Sunday, February 8, 2009

Statistically Significant fluff and Testing 101

Back to multi variate testing or to be honest any testing... so how often do you hear the first or even the only question asked when results are presented of whether they are "statistically significant". It's all well, if it's not the only and hopefully not the first question someone asks you about your test, but if it is - you know they know very little, if anything about testing! Well, they've given themselves away :)

Statistical significance is an important factor in considering the results, but it has nothing to do with wether you a looking at a 'good' test. You can run a test, which is terribly designed and produces absolutely meaningless results, but still ignorantly claim that if I do the sample size calculation I should have statistically significant results. Well, so what, you still haven't learned anything and if you just use those results, you only took a step back not forward, wasted your time and resources.

So, here is a crash course on Testing. Typically a test is conceived when you have 'specific' questions you would like to answer. It doesn't matter whether you are testing a page of your website or a wing for a new aircraft, testing is testing. The only difference will be the complexity of the test or the type of test, the defining variables involved in a test, the conditions under which the test is conducted that are relevant to that individual test, and of course very important aspects such as assumptions taken and constraints built into your particular test.

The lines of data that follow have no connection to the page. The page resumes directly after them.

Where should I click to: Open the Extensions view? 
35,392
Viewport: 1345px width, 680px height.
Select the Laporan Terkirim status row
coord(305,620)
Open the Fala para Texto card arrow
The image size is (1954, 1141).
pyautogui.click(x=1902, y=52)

These last two are the most critical aspects for your result interpretation.

In summary here are 'sample' questions you should ask yourself when designing each test, and this is just a sample:

What is the most cruitial question I would like to answer conducting this test?
What are my constraints?
Can I work within the given constraints?
- What are some possible ways I can still design a valid test to answer my questions with these constraints?
- How will these contraints impact result interpretation, i.e. will I still be able to answer my question?
What assumptions can I take in order to be able to conduct this test?
Are these valid assumptions?
How will these assumptions play in my result interpretation, and will my answer to the question, i.e. result, still be valid?

If any of the answers to these questions are 'no' you need to do more brainstorming and perhaps do a pre-test or thorough research to answer or see if someone already answered that other question before you begin your original test.

Once the 'sample' main questions are answered, then you dig into the details and decide on the test structure, location / conditions, variables, inputs, duration / time period, initial conditions / starting point, e.t.c.

So when it comes to result interpretation, knowing how the test was conducted (i.e. at least some of the things that the questions above answer) and what assumptions were taken and under what conditions the test was run, what initial conditions were taken, e.t.c. will give you the greatest insight on how to interpret results. Once you're comfortable with the way to interpret these results, then you ask for statistical significance just to be sure that the results also make sense from a statistical point of view.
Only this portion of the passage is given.